Saved data entries

□ □ □ □ □

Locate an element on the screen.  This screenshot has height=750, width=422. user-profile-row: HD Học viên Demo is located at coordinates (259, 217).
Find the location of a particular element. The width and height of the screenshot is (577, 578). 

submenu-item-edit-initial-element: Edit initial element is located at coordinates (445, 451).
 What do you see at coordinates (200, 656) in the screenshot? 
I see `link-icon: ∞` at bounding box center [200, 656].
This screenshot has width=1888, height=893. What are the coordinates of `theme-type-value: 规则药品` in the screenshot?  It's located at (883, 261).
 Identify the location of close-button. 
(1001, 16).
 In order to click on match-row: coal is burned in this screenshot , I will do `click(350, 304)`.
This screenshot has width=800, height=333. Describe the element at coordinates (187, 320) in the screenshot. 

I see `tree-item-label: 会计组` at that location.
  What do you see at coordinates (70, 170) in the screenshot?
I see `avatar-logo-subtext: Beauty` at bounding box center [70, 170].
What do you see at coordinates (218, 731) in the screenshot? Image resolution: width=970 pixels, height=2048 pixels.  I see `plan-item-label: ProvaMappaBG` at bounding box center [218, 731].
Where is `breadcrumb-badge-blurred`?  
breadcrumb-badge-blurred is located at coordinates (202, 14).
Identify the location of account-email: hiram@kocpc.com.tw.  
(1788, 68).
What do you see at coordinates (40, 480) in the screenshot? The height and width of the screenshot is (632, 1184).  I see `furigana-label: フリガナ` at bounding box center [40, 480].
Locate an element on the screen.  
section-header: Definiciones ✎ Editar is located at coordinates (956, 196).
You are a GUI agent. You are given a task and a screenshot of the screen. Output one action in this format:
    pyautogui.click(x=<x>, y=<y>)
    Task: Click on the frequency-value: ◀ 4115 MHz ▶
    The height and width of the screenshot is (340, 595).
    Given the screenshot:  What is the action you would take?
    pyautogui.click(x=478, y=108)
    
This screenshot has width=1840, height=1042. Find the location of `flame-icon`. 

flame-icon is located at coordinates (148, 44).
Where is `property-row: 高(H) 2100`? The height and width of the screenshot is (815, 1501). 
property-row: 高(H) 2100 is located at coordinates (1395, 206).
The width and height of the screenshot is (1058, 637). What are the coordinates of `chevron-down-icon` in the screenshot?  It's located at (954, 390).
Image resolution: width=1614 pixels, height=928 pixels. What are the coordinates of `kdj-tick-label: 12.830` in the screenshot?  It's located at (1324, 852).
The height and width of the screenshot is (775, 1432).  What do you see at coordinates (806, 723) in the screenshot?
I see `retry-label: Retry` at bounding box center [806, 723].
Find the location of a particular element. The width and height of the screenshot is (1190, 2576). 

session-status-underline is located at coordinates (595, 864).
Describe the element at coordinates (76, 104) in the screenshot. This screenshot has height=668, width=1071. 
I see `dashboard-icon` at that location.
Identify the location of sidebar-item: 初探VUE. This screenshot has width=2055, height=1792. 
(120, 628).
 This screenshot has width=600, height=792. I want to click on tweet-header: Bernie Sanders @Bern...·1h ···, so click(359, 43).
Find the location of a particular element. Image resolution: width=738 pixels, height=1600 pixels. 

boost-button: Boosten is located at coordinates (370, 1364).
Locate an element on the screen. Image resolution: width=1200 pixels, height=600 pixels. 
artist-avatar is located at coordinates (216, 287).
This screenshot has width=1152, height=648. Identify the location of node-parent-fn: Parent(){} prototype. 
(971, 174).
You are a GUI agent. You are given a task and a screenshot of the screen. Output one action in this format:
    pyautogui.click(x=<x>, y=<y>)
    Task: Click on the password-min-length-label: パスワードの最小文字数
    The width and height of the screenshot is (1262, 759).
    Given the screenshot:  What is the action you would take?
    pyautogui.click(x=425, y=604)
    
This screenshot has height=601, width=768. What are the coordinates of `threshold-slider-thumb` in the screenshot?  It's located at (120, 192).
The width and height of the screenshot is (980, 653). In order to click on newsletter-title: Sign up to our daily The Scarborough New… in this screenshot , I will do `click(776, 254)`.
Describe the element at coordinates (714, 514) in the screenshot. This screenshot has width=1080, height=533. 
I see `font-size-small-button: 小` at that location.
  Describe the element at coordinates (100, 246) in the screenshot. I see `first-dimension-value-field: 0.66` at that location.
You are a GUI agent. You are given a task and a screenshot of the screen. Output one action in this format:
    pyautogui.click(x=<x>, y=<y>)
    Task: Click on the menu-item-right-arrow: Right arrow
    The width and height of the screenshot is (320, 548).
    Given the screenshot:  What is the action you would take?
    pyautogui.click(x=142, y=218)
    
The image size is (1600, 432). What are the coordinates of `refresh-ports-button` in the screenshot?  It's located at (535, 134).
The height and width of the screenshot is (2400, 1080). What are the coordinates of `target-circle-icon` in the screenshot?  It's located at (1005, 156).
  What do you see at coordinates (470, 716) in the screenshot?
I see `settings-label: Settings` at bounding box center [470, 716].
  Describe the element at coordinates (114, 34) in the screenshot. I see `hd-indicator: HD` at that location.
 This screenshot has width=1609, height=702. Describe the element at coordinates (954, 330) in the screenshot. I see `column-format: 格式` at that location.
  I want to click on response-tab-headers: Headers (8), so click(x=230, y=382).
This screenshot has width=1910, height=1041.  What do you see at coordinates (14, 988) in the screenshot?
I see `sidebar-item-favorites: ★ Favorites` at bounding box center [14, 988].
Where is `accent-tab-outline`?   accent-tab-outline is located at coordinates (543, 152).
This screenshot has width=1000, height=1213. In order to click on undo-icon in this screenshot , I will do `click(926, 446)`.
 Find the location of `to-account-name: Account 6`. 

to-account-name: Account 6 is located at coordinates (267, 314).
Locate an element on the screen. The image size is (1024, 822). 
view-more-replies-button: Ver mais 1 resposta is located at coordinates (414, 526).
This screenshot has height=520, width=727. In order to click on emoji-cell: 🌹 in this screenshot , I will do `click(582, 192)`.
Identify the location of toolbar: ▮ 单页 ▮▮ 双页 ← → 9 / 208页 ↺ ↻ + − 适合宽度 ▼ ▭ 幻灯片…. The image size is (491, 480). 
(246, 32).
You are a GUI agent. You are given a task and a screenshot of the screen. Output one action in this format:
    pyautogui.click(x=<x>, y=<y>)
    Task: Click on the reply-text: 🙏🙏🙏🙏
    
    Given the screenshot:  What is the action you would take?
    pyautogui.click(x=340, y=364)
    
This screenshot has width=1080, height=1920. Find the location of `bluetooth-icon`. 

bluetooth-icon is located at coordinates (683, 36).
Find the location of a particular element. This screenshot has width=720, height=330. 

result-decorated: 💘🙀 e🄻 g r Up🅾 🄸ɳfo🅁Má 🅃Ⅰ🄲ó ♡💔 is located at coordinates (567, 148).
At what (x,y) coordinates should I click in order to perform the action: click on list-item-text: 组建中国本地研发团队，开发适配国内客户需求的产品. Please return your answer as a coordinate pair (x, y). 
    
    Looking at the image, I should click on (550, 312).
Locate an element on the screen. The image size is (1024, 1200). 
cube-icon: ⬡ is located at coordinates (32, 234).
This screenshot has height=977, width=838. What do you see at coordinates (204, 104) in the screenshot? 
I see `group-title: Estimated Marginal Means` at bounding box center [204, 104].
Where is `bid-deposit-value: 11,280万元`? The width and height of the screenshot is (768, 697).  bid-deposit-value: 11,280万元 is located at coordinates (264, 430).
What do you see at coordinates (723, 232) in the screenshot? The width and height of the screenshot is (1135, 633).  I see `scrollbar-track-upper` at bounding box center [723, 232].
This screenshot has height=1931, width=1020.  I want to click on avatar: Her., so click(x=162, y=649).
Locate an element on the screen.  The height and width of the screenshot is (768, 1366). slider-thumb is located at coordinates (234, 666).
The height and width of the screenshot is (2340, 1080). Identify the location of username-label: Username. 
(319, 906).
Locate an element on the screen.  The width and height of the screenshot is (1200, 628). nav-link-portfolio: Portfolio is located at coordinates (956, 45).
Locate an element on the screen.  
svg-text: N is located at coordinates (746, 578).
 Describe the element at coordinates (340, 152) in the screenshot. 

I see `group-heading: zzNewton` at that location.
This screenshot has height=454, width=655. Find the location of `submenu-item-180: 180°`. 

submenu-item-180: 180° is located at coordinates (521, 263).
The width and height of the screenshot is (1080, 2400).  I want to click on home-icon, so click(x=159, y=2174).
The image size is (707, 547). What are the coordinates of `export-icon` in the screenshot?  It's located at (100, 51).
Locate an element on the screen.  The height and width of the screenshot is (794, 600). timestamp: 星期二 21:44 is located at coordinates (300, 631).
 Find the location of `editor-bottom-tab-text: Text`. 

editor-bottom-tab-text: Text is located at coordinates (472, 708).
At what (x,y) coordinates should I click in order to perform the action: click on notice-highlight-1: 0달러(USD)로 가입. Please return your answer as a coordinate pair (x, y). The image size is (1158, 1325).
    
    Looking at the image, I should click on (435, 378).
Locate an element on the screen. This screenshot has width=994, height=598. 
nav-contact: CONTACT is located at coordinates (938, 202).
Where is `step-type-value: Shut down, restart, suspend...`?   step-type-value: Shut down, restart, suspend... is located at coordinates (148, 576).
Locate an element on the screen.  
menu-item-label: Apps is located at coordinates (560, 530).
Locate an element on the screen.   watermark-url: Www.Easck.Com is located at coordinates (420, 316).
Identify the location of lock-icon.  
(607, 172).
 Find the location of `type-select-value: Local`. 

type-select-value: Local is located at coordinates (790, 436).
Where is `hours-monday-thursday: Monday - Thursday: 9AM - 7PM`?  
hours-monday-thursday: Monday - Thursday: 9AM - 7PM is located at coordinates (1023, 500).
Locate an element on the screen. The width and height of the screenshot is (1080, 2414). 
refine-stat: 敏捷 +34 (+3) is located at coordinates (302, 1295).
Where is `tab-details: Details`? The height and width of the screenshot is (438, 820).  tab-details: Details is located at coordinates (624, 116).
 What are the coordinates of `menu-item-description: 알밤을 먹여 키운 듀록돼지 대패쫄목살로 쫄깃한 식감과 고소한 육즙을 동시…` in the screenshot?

□ □ □ □ □

→ **TRY IT**
Repeat everything in the listing from the line containing "The height and width of the screenshot is (775, 1432)." down to the line containing "Describe the element at coordinates (100, 246)", with both of those lines included.

→ **EXERCISE ANSWER**
The height and width of the screenshot is (775, 1432).  What do you see at coordinates (806, 723) in the screenshot?
I see `retry-label: Retry` at bounding box center [806, 723].
Find the location of a particular element. The width and height of the screenshot is (1190, 2576). 

session-status-underline is located at coordinates (595, 864).
Describe the element at coordinates (76, 104) in the screenshot. This screenshot has height=668, width=1071. 
I see `dashboard-icon` at that location.
Identify the location of sidebar-item: 初探VUE. This screenshot has width=2055, height=1792. 
(120, 628).
 This screenshot has width=600, height=792. I want to click on tweet-header: Bernie Sanders @Bern...·1h ···, so click(359, 43).
Find the location of a particular element. Image resolution: width=738 pixels, height=1600 pixels. 

boost-button: Boosten is located at coordinates (370, 1364).
Locate an element on the screen. Image resolution: width=1200 pixels, height=600 pixels. 
artist-avatar is located at coordinates (216, 287).
This screenshot has width=1152, height=648. Identify the location of node-parent-fn: Parent(){} prototype. 
(971, 174).
You are a GUI agent. You are given a task and a screenshot of the screen. Output one action in this format:
    pyautogui.click(x=<x>, y=<y>)
    Task: Click on the password-min-length-label: パスワードの最小文字数
    The width and height of the screenshot is (1262, 759).
    Given the screenshot:  What is the action you would take?
    pyautogui.click(x=425, y=604)
    
This screenshot has height=601, width=768. What are the coordinates of `threshold-slider-thumb` in the screenshot?  It's located at (120, 192).
The width and height of the screenshot is (980, 653). In order to click on newsletter-title: Sign up to our daily The Scarborough New… in this screenshot , I will do `click(776, 254)`.
Describe the element at coordinates (714, 514) in the screenshot. This screenshot has width=1080, height=533. 
I see `font-size-small-button: 小` at that location.
  Describe the element at coordinates (100, 246) in the screenshot. I see `first-dimension-value-field: 0.66` at that location.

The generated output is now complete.